The firm, now based in Britain, received $589,000 from Singapore venture capital firm Stream Global and the National Research Foundation (NRF).
It is the first start-up funded by NRF's Technology Incubation Scheme to list. Under the scheme, NRF partners local venture capital companies to provide seed funding.
NRF chief executive Low Teck Seng said: "SyQic has shown that with the right mix of talent, mentors and financial support, Singapore-based start-ups can do very well in overseas markets as well."
SyQic's founder, Singaporean Jamal Hassim, 45, said the IPO funds will be used to underpin expansion in Britain, Europe, Asia and the United States.
The company targets immigrants and has about a million viewers, mostly in its key markets of the Philippines, Indonesia and Malaysia.
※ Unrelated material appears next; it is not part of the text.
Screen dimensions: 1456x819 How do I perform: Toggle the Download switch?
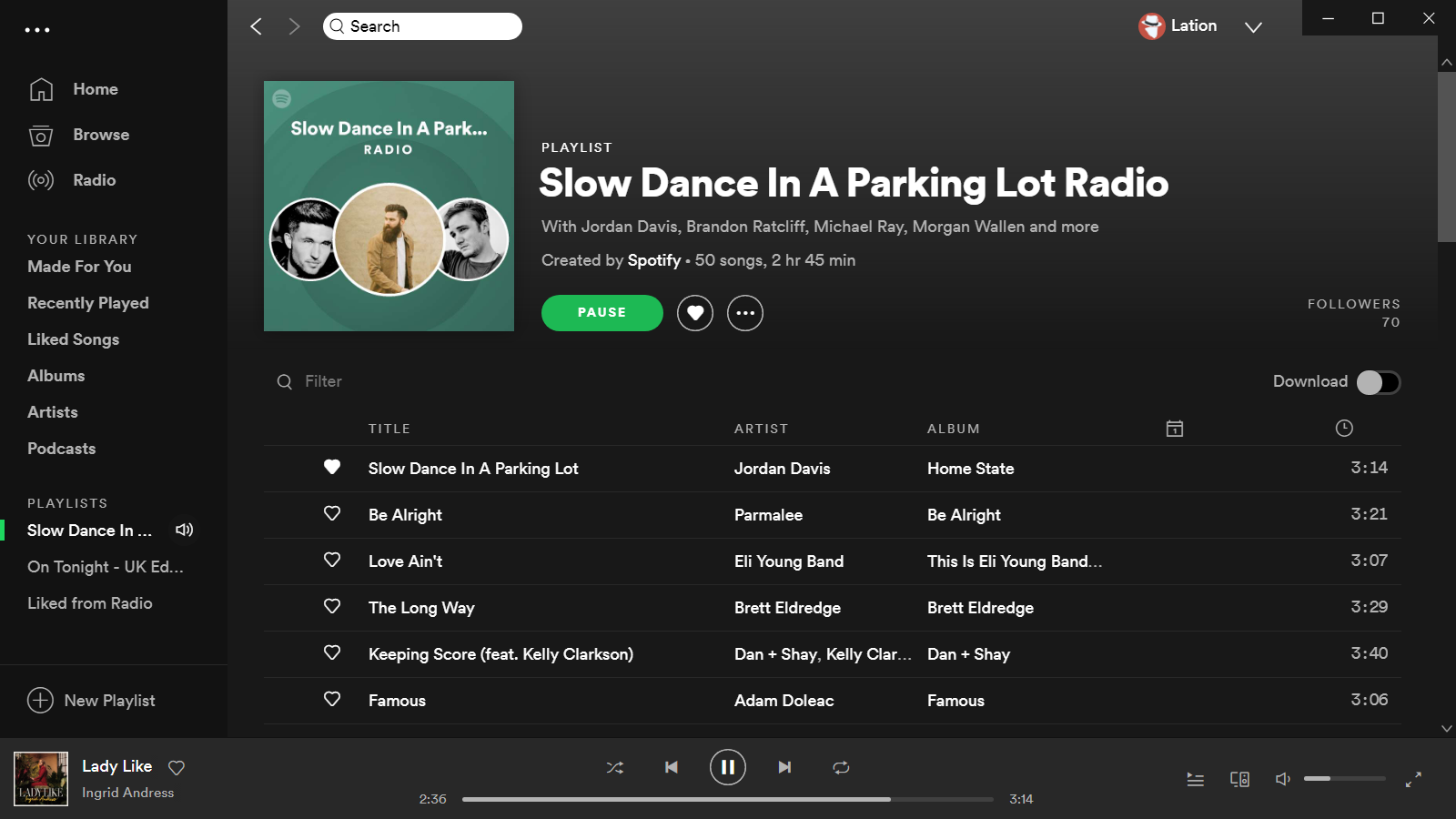(1378, 382)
Its services include offering Bollywood movies from India and Tagalog movies from the Philippines. It also offers family-friendly TV, which includes news, game shows, sports and on-demand paid video content.
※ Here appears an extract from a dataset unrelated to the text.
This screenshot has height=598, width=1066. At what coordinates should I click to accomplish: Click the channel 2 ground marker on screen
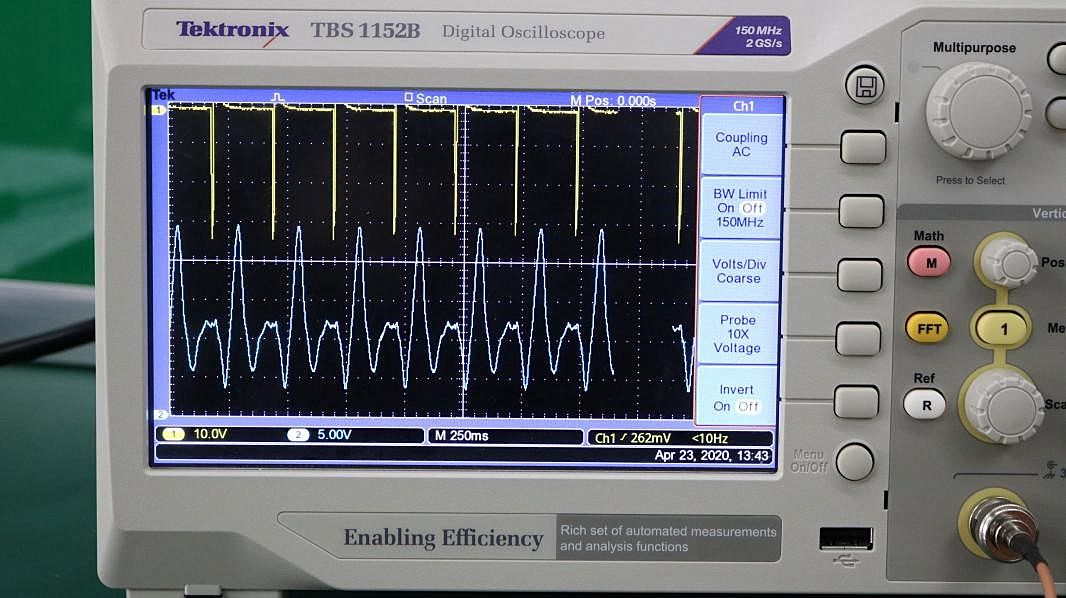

Competitors offer either entertainment or live channels but few provide both, said Mr Jamal.
SyQic works with local telecommunications companies to offer content, which includes 20,000 titles and 70 live TV channels. "We have a revenue-sharing model where the telcos get a minority share of the subscriptions collected from users," said Mr Jamal, who was in Singapore Thursday.
He chose London for the listing because it is halfway between the US and Asia. He noted that the US is a developed market and "we aren't ready for it yet", while Asia does not yet know how to value technology start-ups.
SyQic's plans include starting a new service to stream content over the Internet to mobile devices - what is known as an over-the-top (OTT) service.
"In developed nations, people are more familiar with buying content over the Internet. So we're starting the OTT service in Western Europe and Asia, including Singapore," added Mr Jamal.
Forrester senior analyst Clement Teo said the challenge for OTT providers is to ensure that they have exclusive content. "If content providers can license their content to other OTT providers, then SyQic will lose its first-mover advantage," he noted.
Mr Jamal, who is signing up content producers in Eastern Europe and Latin America, has more than 20 years' experience in media, content, advertising and branding. He was the chief operating officer of SPH MediaWorks and the founder and co-owner of Channel 9 in Malaysia.
SyQic, which is based in Buckinghamshire, near London, was founded nine years ago as a broadcasting consultancy. It now employs about 40 people globally.
It has been profitable for each of the past three financial years, with revenue growing from £987,000 in 2010 to £3.9 million last year, when it made a pre-tax profit of £625,000.
SyQic believes the market for Internet TV will boom in the coming years, and it expects global revenues to increase from an estimated £5.6 billion this year to £30.87 billion in 2017.
Stream Global CEO Chak Kong Soon said his firm has benefited hugely from SyQic's listing - its investment has increased about fivefold in value.
Mr Chak is a SyQic director while Stream Global chairman Bill Liu chairs the SyQic board.